» **Passage given**:

═══

CSV editor capable of editing giant files
December 18, 2008 7:43 AM   Subscribe

I need a freeware app that can efficiently view and edit massive CSV files. I have a couple of 6K column csv files I need to look at and edit.

I've tried CSVed but it just goes 100% CPU and stops repainting the screen. It seems like it's partial loading is only by rows being viewed and not columns so it just can't load my files.

I can't make sense of the files in a straight text editor because the columns are not aligned.
posted by srboisvert to Computers & Internet (12 answers total) 3 users marked this as a favorite
 
Response by poster: I forgot - Windows please.
posted by srboisvert at 7:46 AM on December 18, 2008


Have you tried a freeware spreadsheet editor? I would hope 6K columns is not a problem for Symphony. You can download it here.
posted by ubiquity at 7:55 AM on December 18, 2008


I've used OpenOffice to view very large csv files (800mg) without problems.

═══

[Word and element locating lines]
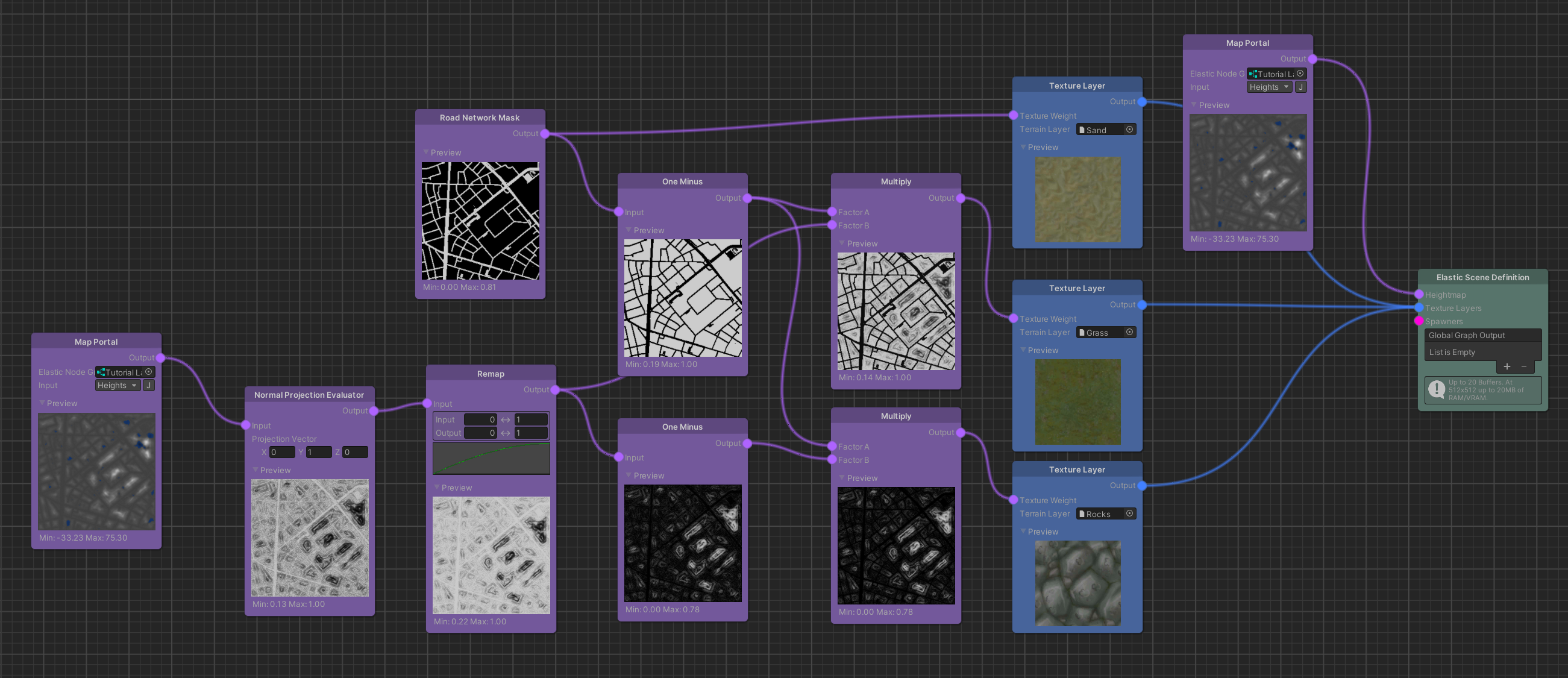
Task: Click the pink Spawners input port
Action: coord(1419,321)
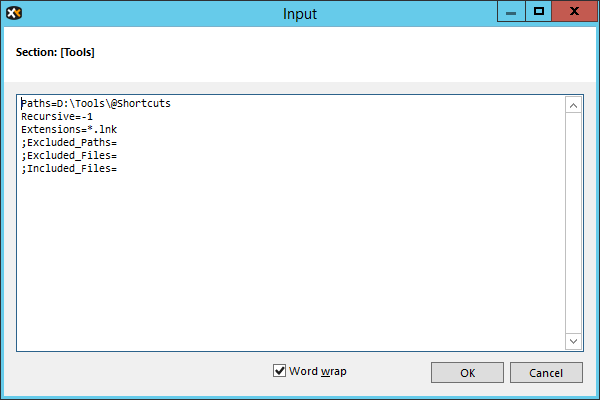This screenshot has height=400, width=600.
Task: Click the XYplorer app icon in title bar
Action: 13,13
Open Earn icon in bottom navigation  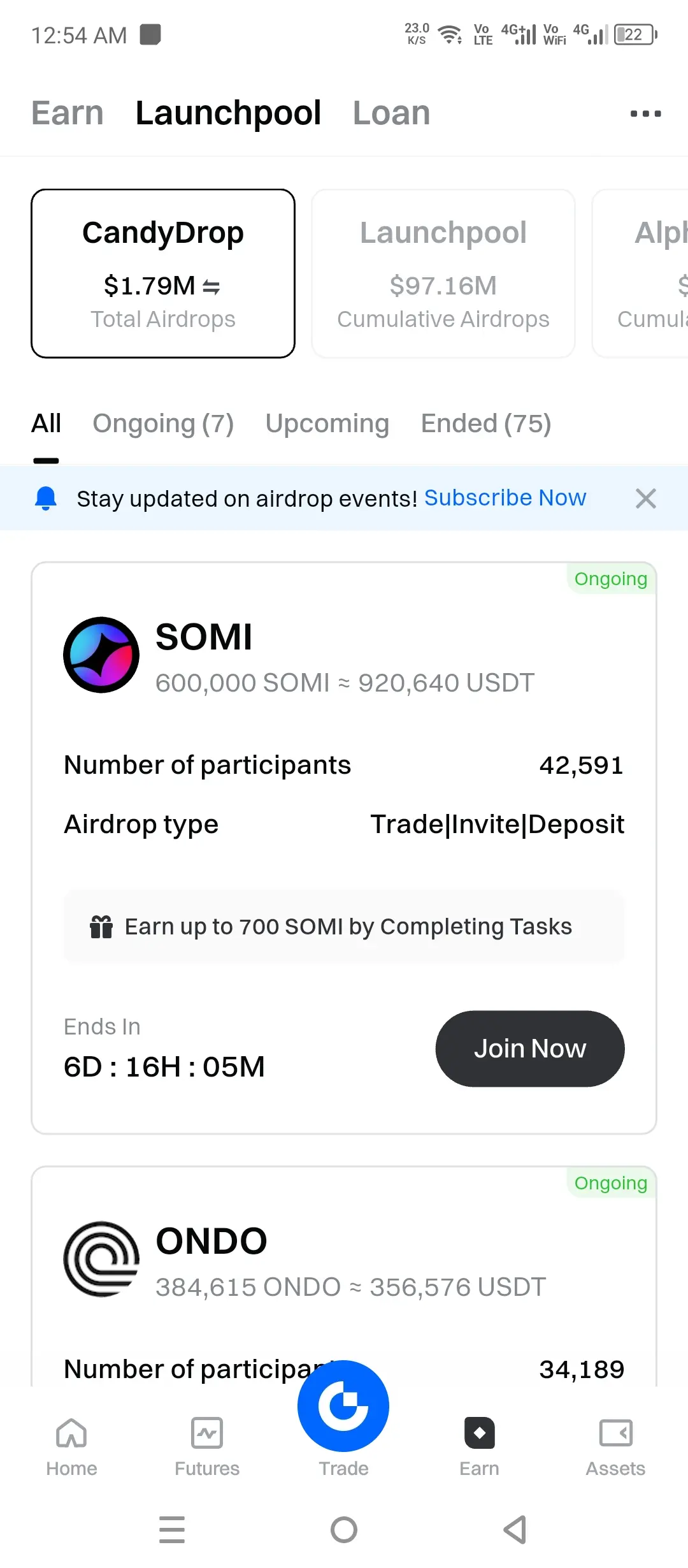pos(480,1434)
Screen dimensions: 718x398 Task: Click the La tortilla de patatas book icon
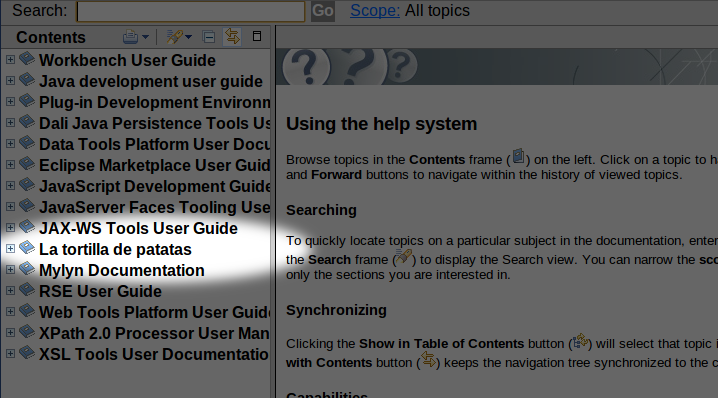(x=27, y=248)
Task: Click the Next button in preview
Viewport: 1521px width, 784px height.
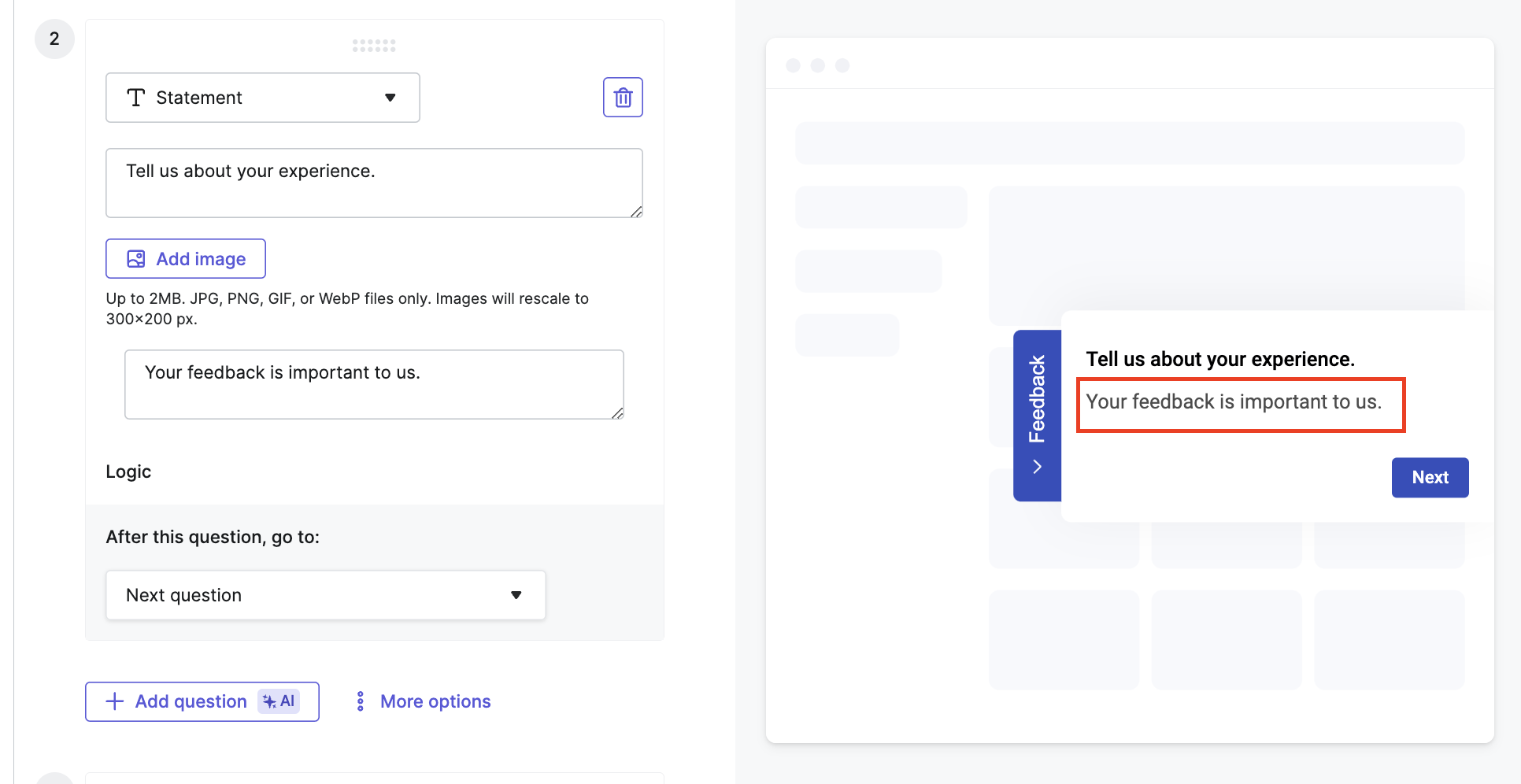Action: point(1429,478)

═══

» **What this task involves**: In the forum thread about editing giant CSV files, what happened when the poster tried CSVed?

» **Task output**: It went to 100% CPU and stopped repainting the screen.